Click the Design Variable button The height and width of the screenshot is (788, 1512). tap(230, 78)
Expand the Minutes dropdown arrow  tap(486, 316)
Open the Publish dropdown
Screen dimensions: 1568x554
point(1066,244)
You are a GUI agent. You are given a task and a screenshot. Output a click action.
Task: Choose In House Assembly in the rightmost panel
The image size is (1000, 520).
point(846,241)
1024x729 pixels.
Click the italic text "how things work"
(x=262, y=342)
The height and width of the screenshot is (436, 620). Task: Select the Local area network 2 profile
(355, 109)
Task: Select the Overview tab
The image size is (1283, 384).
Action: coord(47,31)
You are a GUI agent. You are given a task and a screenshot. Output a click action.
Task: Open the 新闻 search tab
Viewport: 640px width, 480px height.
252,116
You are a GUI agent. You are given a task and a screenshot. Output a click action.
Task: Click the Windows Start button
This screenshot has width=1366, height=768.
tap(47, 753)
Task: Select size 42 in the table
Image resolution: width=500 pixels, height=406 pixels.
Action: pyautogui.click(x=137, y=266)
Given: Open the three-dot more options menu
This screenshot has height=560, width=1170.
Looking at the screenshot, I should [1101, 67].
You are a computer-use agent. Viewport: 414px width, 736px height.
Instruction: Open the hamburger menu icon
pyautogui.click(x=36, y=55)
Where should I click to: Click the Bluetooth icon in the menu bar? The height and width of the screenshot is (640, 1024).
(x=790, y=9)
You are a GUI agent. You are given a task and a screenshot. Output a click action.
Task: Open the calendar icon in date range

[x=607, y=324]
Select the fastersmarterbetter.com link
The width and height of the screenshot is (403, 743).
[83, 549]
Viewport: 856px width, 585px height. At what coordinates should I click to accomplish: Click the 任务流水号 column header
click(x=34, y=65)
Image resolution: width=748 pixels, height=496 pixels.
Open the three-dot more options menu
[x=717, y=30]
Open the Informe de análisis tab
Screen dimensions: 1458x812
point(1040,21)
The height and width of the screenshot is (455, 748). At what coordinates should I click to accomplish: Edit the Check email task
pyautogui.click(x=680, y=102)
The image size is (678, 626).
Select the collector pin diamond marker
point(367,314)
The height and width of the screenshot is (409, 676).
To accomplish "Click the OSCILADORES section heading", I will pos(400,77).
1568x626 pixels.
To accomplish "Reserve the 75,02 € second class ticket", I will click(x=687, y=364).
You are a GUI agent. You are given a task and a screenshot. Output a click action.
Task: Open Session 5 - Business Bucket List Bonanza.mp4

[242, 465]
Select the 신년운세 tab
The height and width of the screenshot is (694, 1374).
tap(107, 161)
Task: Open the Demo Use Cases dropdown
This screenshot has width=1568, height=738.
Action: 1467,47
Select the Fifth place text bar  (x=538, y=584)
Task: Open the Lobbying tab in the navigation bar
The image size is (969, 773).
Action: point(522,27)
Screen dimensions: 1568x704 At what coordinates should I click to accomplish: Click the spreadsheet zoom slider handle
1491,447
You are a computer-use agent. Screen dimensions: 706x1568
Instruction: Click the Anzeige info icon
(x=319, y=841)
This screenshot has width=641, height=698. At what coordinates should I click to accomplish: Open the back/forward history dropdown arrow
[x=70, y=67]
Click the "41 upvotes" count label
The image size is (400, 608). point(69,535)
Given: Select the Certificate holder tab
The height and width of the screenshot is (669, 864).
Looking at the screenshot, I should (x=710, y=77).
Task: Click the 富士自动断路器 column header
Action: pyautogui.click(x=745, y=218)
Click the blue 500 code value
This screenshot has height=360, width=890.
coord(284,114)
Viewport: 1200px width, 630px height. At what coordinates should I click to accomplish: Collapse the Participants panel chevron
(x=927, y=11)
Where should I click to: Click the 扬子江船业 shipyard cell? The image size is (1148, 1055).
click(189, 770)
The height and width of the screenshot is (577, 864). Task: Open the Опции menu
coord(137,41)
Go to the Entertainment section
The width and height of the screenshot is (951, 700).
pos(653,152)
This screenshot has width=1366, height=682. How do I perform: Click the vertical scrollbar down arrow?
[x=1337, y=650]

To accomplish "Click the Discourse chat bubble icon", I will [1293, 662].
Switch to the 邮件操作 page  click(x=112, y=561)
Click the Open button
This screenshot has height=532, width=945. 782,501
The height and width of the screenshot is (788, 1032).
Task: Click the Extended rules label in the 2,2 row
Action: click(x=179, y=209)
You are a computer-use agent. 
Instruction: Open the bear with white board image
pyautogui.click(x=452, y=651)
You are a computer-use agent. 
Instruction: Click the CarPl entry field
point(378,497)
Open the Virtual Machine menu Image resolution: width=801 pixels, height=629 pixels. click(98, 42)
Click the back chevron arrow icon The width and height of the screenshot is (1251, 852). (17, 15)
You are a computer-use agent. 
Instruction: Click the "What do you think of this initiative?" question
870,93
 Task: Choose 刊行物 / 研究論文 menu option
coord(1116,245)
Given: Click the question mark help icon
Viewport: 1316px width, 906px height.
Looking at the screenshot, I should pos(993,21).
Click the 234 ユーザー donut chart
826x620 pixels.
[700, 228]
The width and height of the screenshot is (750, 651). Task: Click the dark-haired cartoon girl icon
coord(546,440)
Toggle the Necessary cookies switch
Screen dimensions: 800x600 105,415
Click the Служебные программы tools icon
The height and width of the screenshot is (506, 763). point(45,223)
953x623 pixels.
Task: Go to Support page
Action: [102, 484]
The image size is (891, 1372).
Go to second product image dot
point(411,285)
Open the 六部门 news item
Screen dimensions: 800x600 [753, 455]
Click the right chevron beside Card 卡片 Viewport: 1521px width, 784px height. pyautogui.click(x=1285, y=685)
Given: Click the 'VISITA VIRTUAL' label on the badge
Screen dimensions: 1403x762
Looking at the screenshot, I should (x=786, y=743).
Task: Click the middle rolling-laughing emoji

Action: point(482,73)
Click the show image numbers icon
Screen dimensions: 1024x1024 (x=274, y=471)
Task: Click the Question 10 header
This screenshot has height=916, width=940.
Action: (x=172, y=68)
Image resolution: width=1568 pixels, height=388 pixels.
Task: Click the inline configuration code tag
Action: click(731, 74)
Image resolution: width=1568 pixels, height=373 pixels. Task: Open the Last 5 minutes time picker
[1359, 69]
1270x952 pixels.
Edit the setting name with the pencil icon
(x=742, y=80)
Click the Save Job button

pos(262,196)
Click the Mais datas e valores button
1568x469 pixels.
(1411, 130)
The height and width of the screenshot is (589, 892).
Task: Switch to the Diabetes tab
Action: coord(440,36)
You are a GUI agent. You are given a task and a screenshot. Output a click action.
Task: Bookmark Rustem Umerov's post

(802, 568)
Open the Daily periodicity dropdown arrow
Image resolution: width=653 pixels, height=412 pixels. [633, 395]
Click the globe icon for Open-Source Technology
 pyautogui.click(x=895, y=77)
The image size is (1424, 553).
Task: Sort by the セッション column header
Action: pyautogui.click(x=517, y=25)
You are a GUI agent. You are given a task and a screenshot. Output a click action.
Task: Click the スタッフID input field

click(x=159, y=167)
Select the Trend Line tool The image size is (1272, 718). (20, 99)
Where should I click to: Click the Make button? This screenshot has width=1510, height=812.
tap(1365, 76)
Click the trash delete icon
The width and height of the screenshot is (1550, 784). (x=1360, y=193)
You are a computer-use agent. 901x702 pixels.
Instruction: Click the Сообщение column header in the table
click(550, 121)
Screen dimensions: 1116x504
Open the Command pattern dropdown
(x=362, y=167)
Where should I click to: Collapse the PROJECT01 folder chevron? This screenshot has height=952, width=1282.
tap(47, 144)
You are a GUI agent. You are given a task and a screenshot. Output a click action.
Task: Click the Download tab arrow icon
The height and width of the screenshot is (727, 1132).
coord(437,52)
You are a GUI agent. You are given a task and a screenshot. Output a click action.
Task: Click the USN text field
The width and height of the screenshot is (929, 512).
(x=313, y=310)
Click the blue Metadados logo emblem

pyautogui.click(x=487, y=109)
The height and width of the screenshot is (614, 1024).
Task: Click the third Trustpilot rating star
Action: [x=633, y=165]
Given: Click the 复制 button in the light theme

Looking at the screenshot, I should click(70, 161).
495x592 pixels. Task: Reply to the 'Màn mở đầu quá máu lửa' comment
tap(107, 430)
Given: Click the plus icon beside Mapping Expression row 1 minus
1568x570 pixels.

----

* **Exercise objective**
Using the records above, copy word for word the line with "The width and height of the screenshot is (750, 651).", the line with "Given: Click the 'VISITA", and every line between them.

* **Response to this exercise**
The width and height of the screenshot is (750, 651). Task: Click the dark-haired cartoon girl icon
coord(546,440)
Toggle the Necessary cookies switch
Screen dimensions: 800x600 105,415
Click the Служебные программы tools icon
The height and width of the screenshot is (506, 763). point(45,223)
953x623 pixels.
Task: Go to Support page
Action: [102, 484]
The image size is (891, 1372).
Go to second product image dot
point(411,285)
Open the 六部门 news item
Screen dimensions: 800x600 [753, 455]
Click the right chevron beside Card 卡片 Viewport: 1521px width, 784px height. pyautogui.click(x=1285, y=685)
Given: Click the 'VISITA VIRTUAL' label on the badge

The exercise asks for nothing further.